Background on World Models and Latent Actions

The idea behind Genie and similar work is to learn a latent action space from video without any action labels. Given a sequence of frames $x_1, x_2, \ldots, x_T$ , we first learn a video tokenizer that maps frames to discrete latents: $z_t = \text{Tokenize}(x_t)$ .

Then, an action posterior is learned that infers what "action" caused the transition: $a_t \sim q(a \mid z_t, z_{t+1})$ using this video tokenization. This is different than what I expected during my first read; to me it made the most sense that this would be a heavily labelled dataset trained with a Veo prior! Instead, we learn actions, then learn to use those actions.

Last, with both, a dynamics model is learned that predicts the next state given current state and action: $\hat{z}_{t+1} = f(z_t, a_t)$

Genie Architecture Source: TinyWorlds by Anand Maj.

If the dynamics model is trained to minimize reconstruction error $\|z_{t+1} - \hat{z}_{t+1}\|^2$ , the action posterior is forced to extract whatever information is needed to predict the future that isn't already in $z_t$ . This is beautiful because no action labels are required.

This works great for single-player games where there's one character and the camera follows them.
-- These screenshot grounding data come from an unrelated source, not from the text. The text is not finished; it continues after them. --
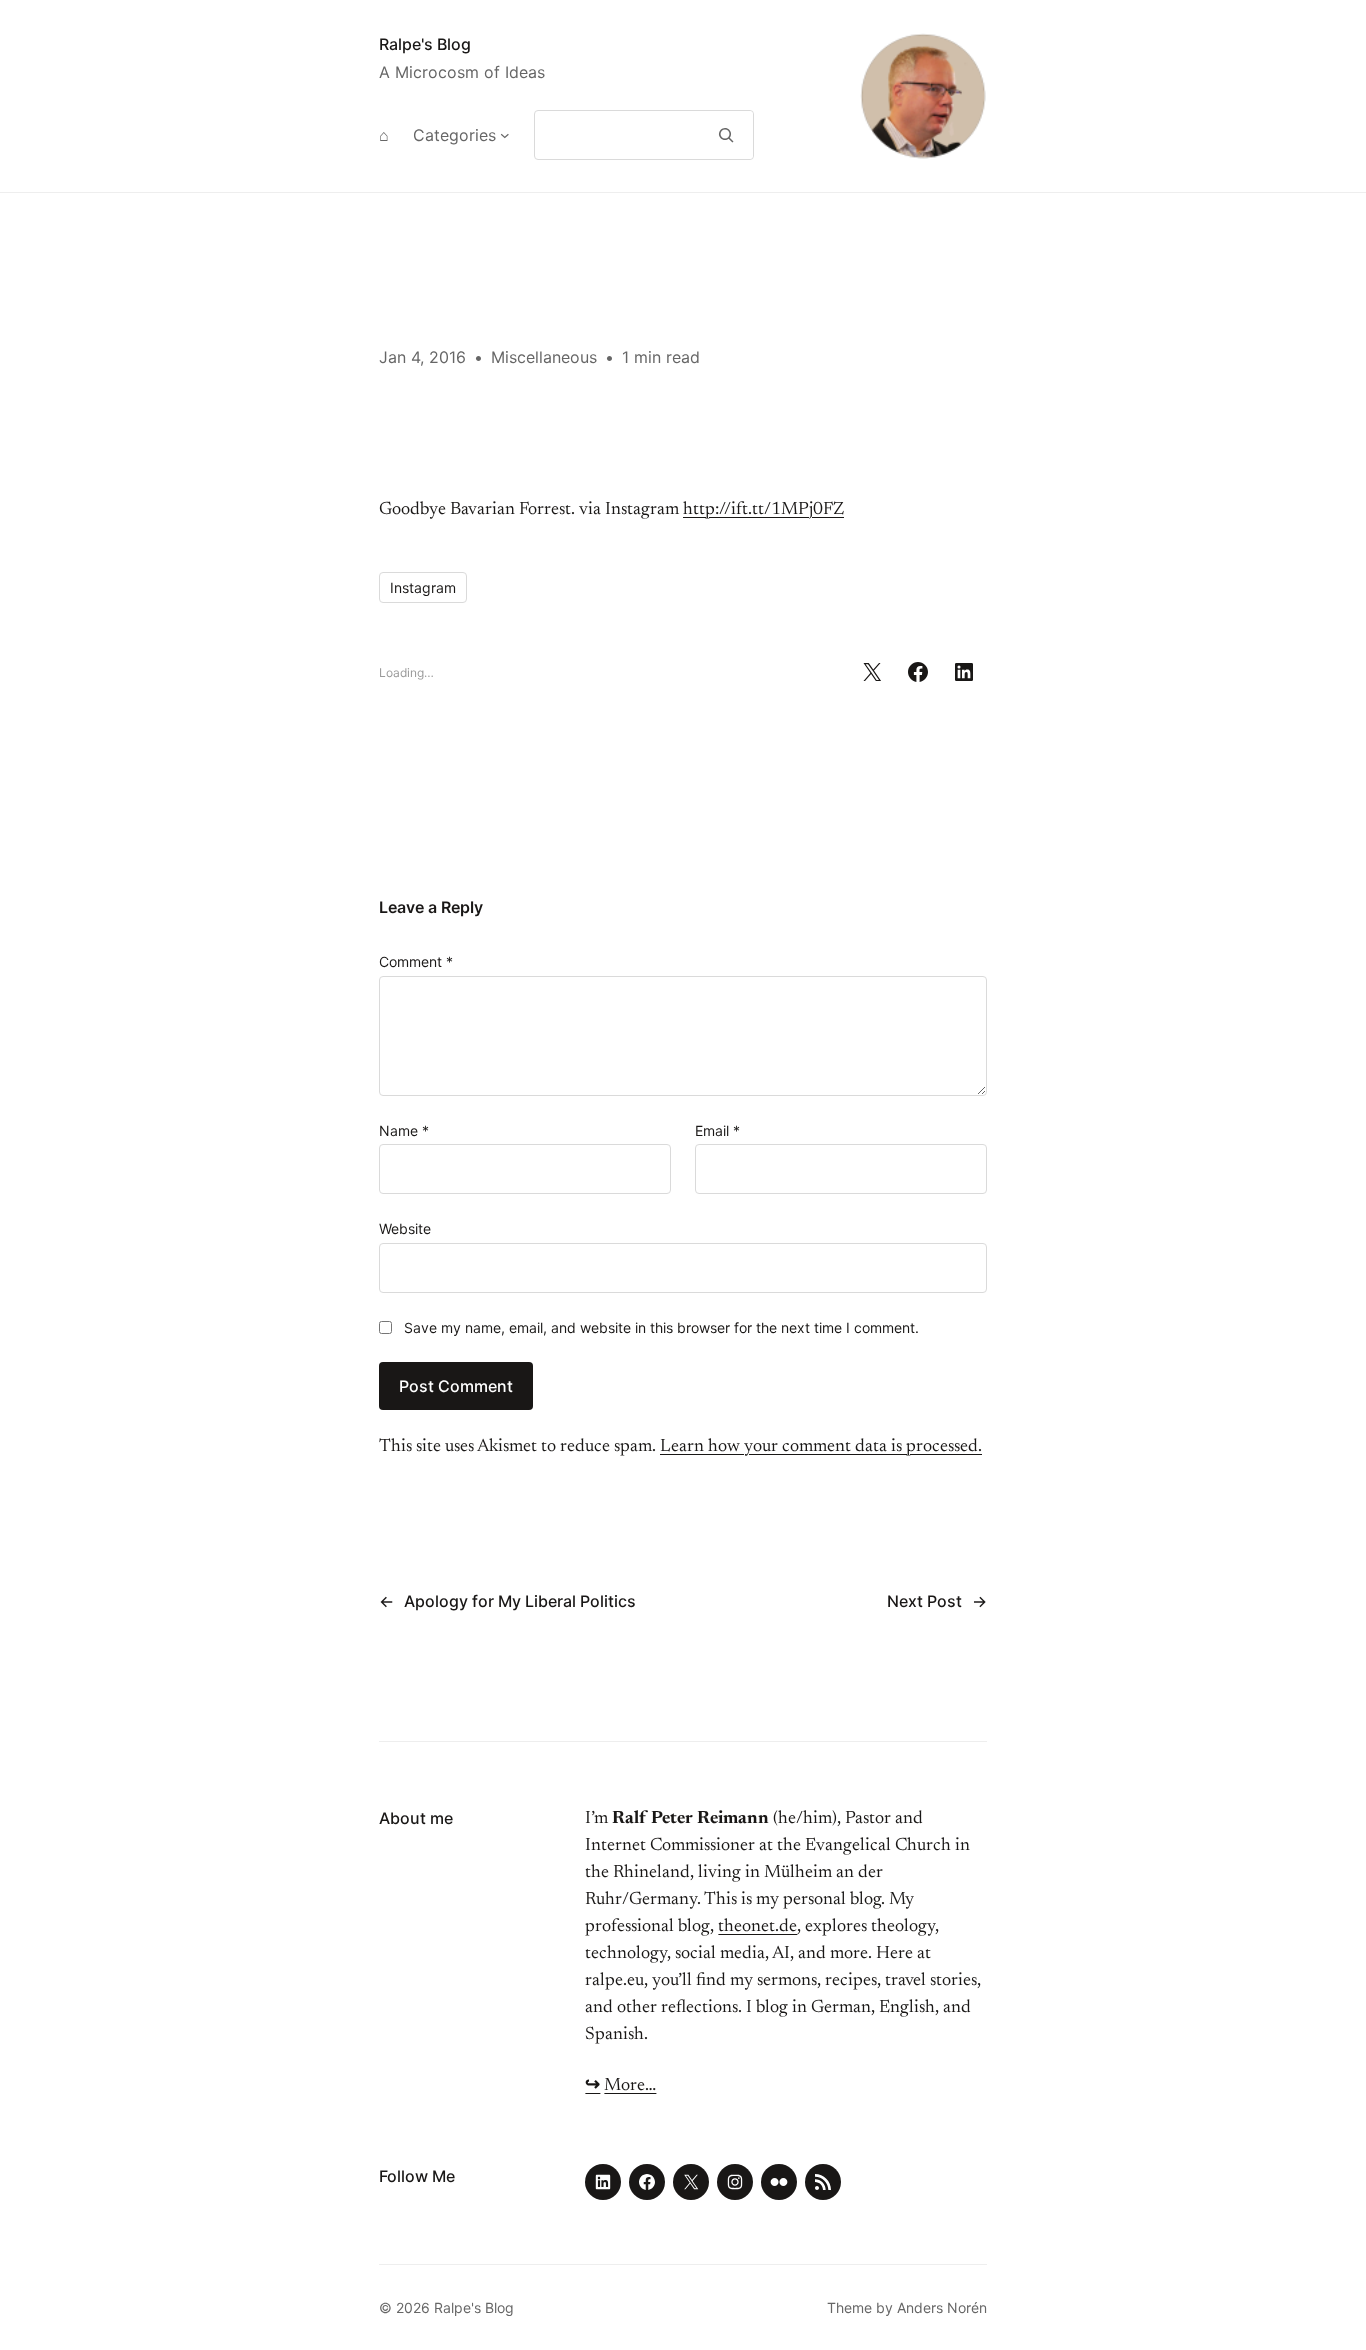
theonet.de (757, 1927)
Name (404, 1130)
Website (405, 1228)
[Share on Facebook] (918, 672)
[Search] (726, 135)
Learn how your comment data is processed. (821, 1447)
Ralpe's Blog (425, 44)
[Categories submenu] (505, 135)
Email (717, 1130)
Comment (416, 961)
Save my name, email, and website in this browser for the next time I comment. (661, 1327)
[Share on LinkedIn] (964, 672)
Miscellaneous (544, 357)
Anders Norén (942, 2307)
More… (630, 2086)
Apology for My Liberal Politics (520, 1601)
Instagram (423, 587)
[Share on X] (872, 672)
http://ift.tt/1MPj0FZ (763, 510)
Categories (454, 135)
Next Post (924, 1601)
However, I wanted to push it further with multiple independently-controllable agents, visible in third-person. This means we could have multiplayer world models, with a dynamics model that learns to take in multiple latent actions. This is really cool because it creates an interesting multi-agent setup for RL training. Pong seemed like the simplest testbed, with two players, clear spatial separation, and very simple (linear) dynamics.

Intuitively, if we are predicting a new frame based off of a state and action, then we could just add more actions. Have a next frame predicted based off of a state and $n$ actions.

What I Built

A lot of the heavy lifting for my implementation was done by Anand Maj's TinyWorlds, an open-source implementation of the Genie architecture. I read the paper, understood the components, extended it for two players.

Video Tokenizer (FSQ-VAE)

This was trained with Finite Scalar Quantization (FSQ), which avoids the codebook collapse problems of VQ-VAE by directly quantizing each dimension to a fixed number of bins. With $d=5$ dimensions and $B=4$ bins per dimension, that's $4^5 = 1024$ tokens per spatial position.

class VideoTokenizer(nn.Module):
    def __init__(self, frame_size=(64, 64), patch=4, d=128, 
    latent_dim=5, num_bins=4):
        self.enc_pe = PatchEmbedding(frame_size, patch, d)
        self.enc = STTransformer(d, heads=8, ff=256, n_blocks=4)
        self.latent = nn.Linear(d, latent_dim)
        self.fsq = FSQ(latent_dim, num_bins)
        
        self.dec = STTransformer(d, heads=8, ff=256, n_blocks=4)
        self.to_pixels = nn.Linear(d, 3 * patch * patch)

The tokenizer is trained with smooth L1 reconstruction loss and then frozen for downstream training.

Spatial Mask Network

There were two straightforward ways to approach player identification. First, have two egocentric cameras side by side that were each controlled by a differen actor. This would be as if you were playing a first-person game, and visualized each player's perspective. Second, you could have a third person view of the game with multiple players visible. For the game that I had selected, the second option seemed to make more sense so I jumped into that choice.

For the second case, I created a mask network that takes tokenizer latents and outputs soft assignments to three categories: Player 1, Player 2, and Environment.

\text{masks} = \text{softmax}\Big(\text{MLP}(z_t \oplus \text{pos}) + \beta\Big)

where $\text{pos} \in [0,1]^2$ is normalized spatial position and $\beta$ is a learned per-position bias. The idea was that this soft initialization would break the left/right symmetry and guide the model toward the correct segmentation. A very forced decision based on the data I had available.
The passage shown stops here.